Both are gone now, along with other pro-oil Democrats and Republicans who voted with environmental groups. And, in a bit of a twist, the country’s abundant oil supply has somewhat numbed politicians to fears of price spikes.
Industry leaders insist that they still have Democratic friends in Congress. The Democratic leaders Durbin pointed to, though, are governors such as Michelle Lujan Grisham in New Mexico who support drilling but also more regulations on it than their Republican counterparts.
A universal fracking ban, including on private lands, could put thousands of people out of work and affect gasoline prices, depending on how it’s carried out. It would also be very difficult for a Democratic president to enact (Energywire, Dec. 6, 2019). Because the federal government controls federal land, a president and his administration have far wider latitude to decide what happens on it. For instance, a president could try to use an executive order to halt new drilling permits.
Though banning drilling only on public land would be much easier, it would also have far less effect.
The federal government controls about 640 million acres, most of it concentrated in 12 Western states, including oil producers like New Mexico, Colorado and Wyoming (Greenwire, Jan. 13, 2016).
The shale drilling boom, though, has taken place largely on private land in places like Pennsylvania and Texas.
Although it would be easier than a universal fracking ban, a ban on public lands drilling would be difficult to do on day one of a new administration.
An executive order ending drilling on public lands would probably get tied up in lawsuits. "We will be in court the next day," Sgamma said.
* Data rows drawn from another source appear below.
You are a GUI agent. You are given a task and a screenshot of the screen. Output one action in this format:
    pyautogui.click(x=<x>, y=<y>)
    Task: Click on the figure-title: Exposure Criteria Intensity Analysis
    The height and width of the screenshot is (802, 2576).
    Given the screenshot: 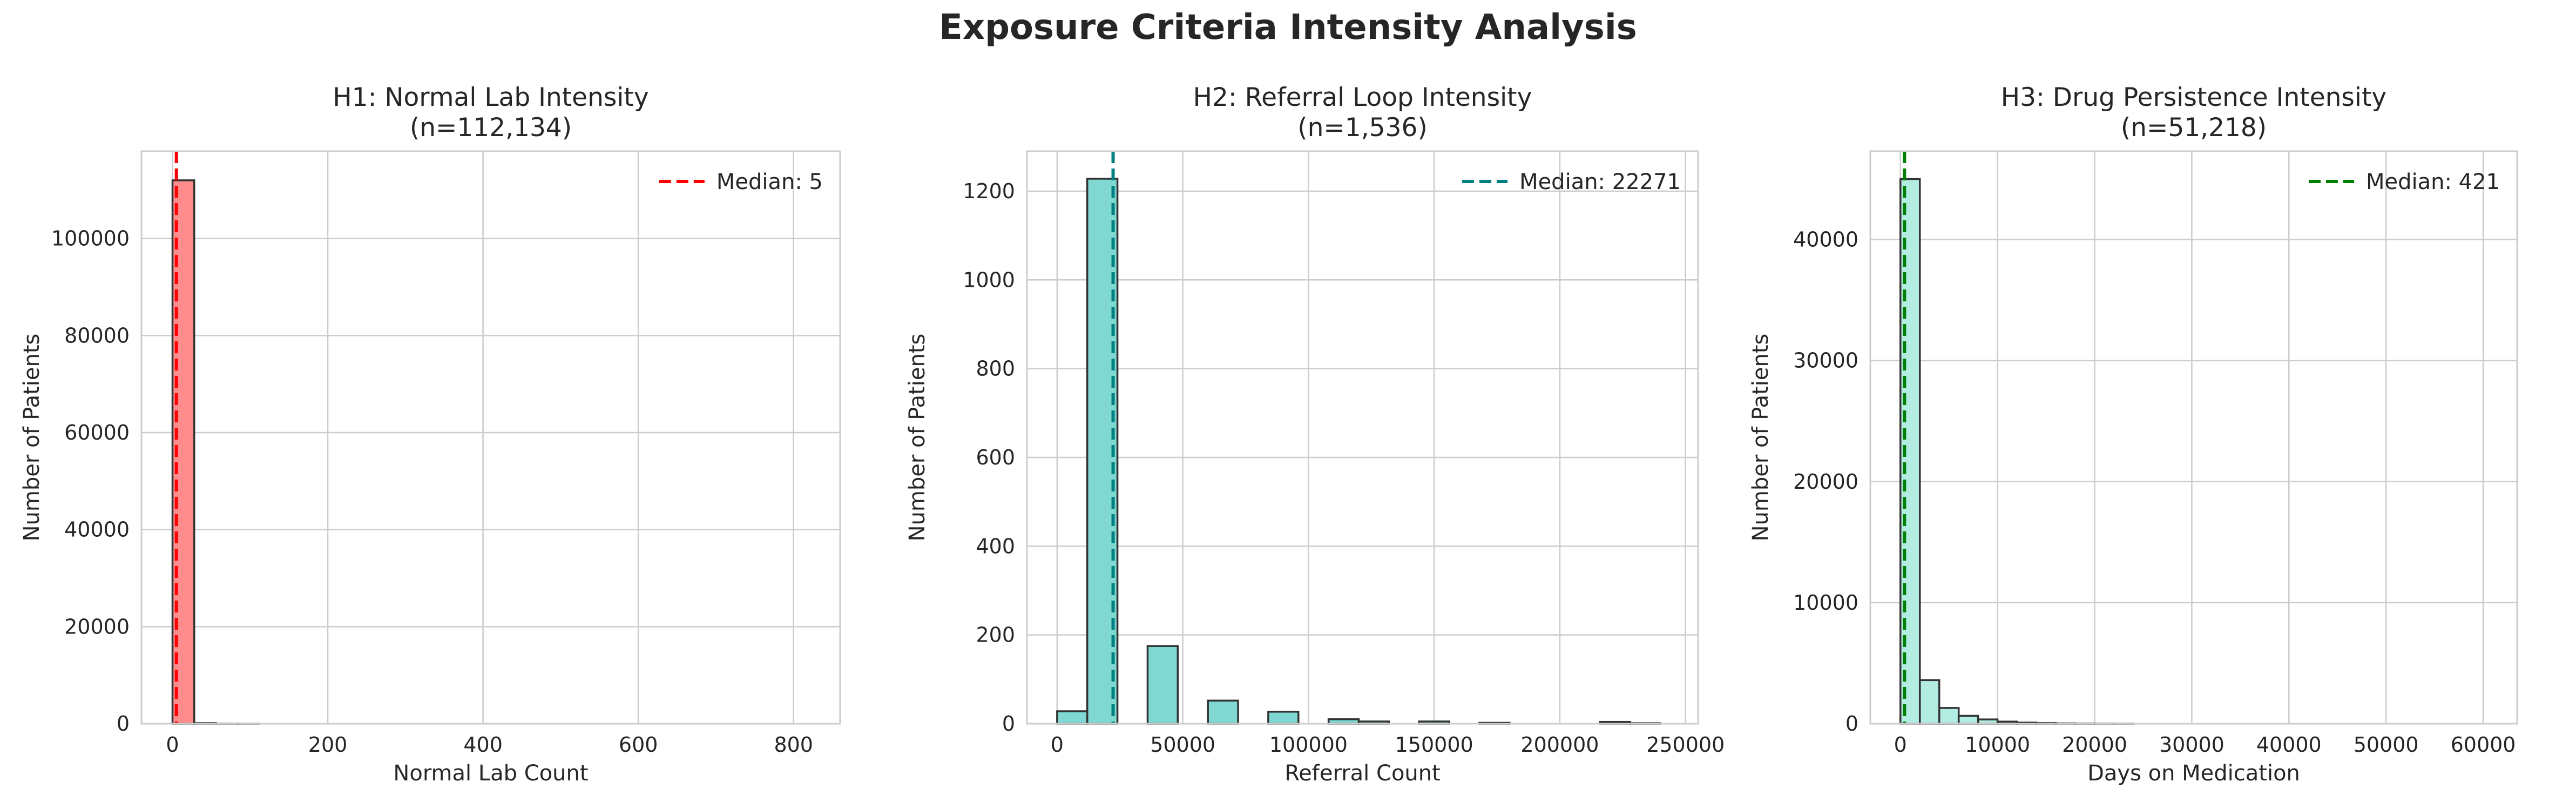 What is the action you would take?
    pyautogui.click(x=1288, y=28)
    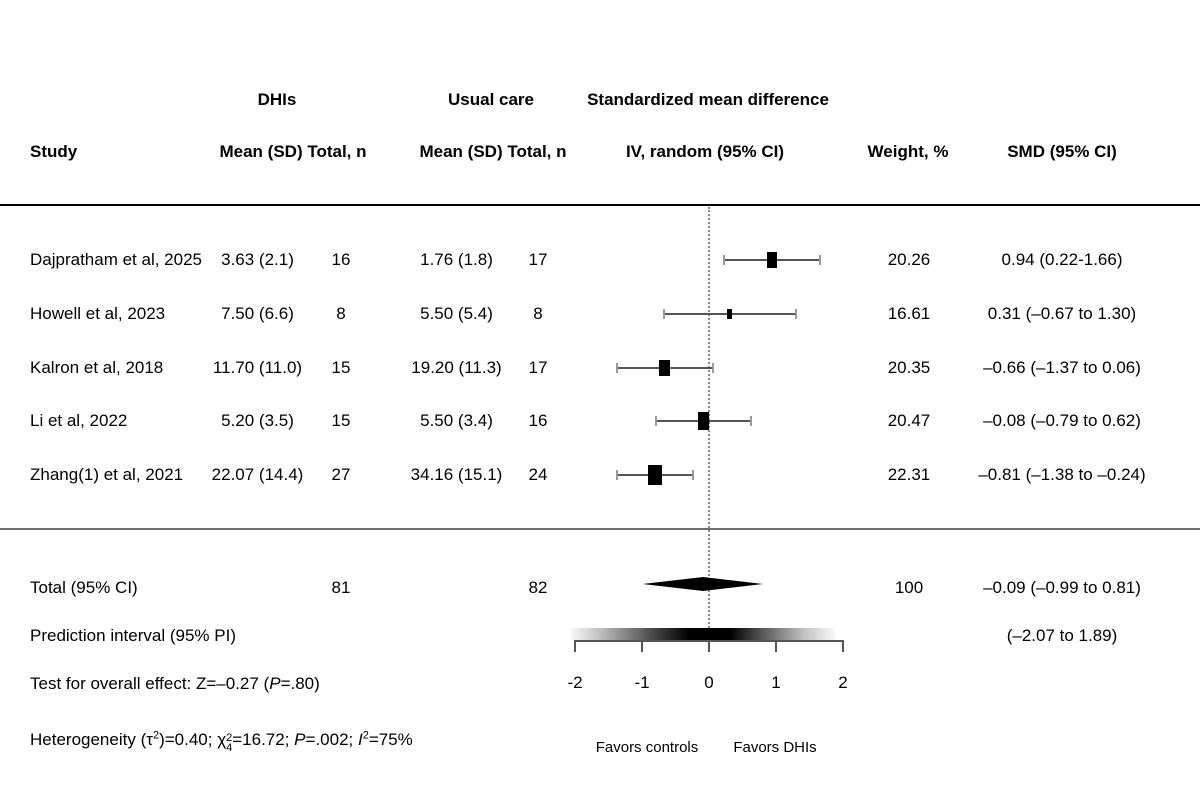  What do you see at coordinates (909, 368) in the screenshot?
I see `weight-value: 20.35` at bounding box center [909, 368]. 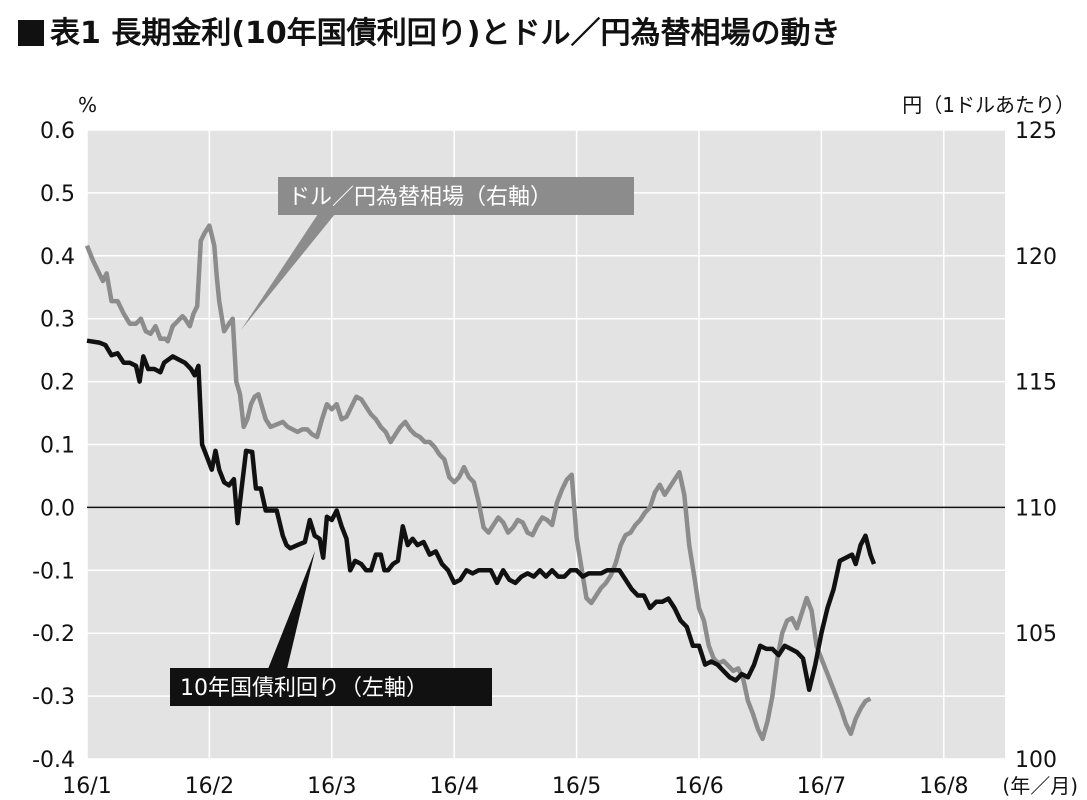 I want to click on right-tick-label: 110, so click(x=1036, y=508).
Certain laws mandate that the government offer land for leasing. Within that, however, administration officials have a lot of discretion.
An administration could order large, complicated environmental reviews for drilling; could restrict leasing to its bare minimum; and could impose new regulations.
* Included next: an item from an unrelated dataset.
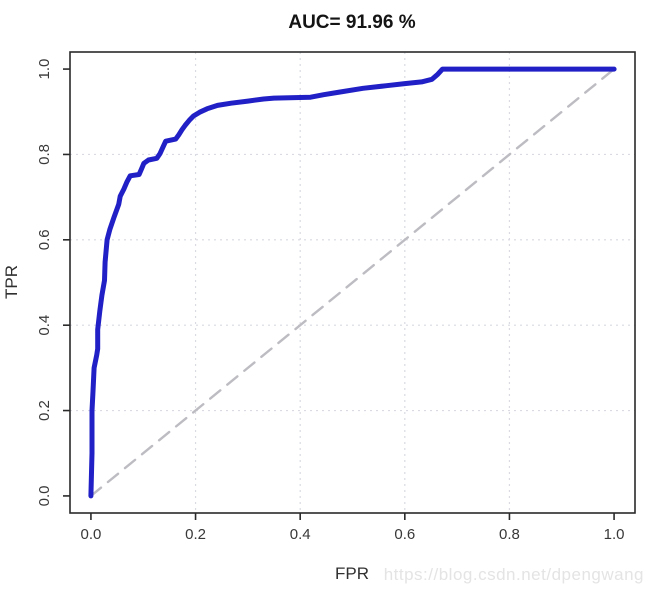  I want to click on y-tick-label: 0.4, so click(44, 326).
"They have a lot of levers on public lands," Sgamma said.
Some have argued that a Wyoming federal judge’s ruling blocks the federal government from regulating hydraulic fracturing — a key part of developing a well — even on federal land. But the 10th U.S. Circuit Court of Appeals vacated the ruling in 2017 (E&E News PM, Sept. 21, 2017).
Although a ban on public lands drilling might not create a large effect on the industry or the economy, it could have an outsize effect on certain areas, most notably New Mexico.
The Permian Basin is usually identified with West Texas. But it spills across the state line into New Mexico, where state revenue from the boom has helped Lujan Grisham’s administration expand education and other popular programs. While most of the Texas drilling has been on private land, the New Mexico surge has been on land controlled by the Interior Department.
By one estimate, a federal drilling ban would have blocked about 40% of the wells drilled last year in two of the state’s top oil counties (Energywire, Nov. 4, 2019).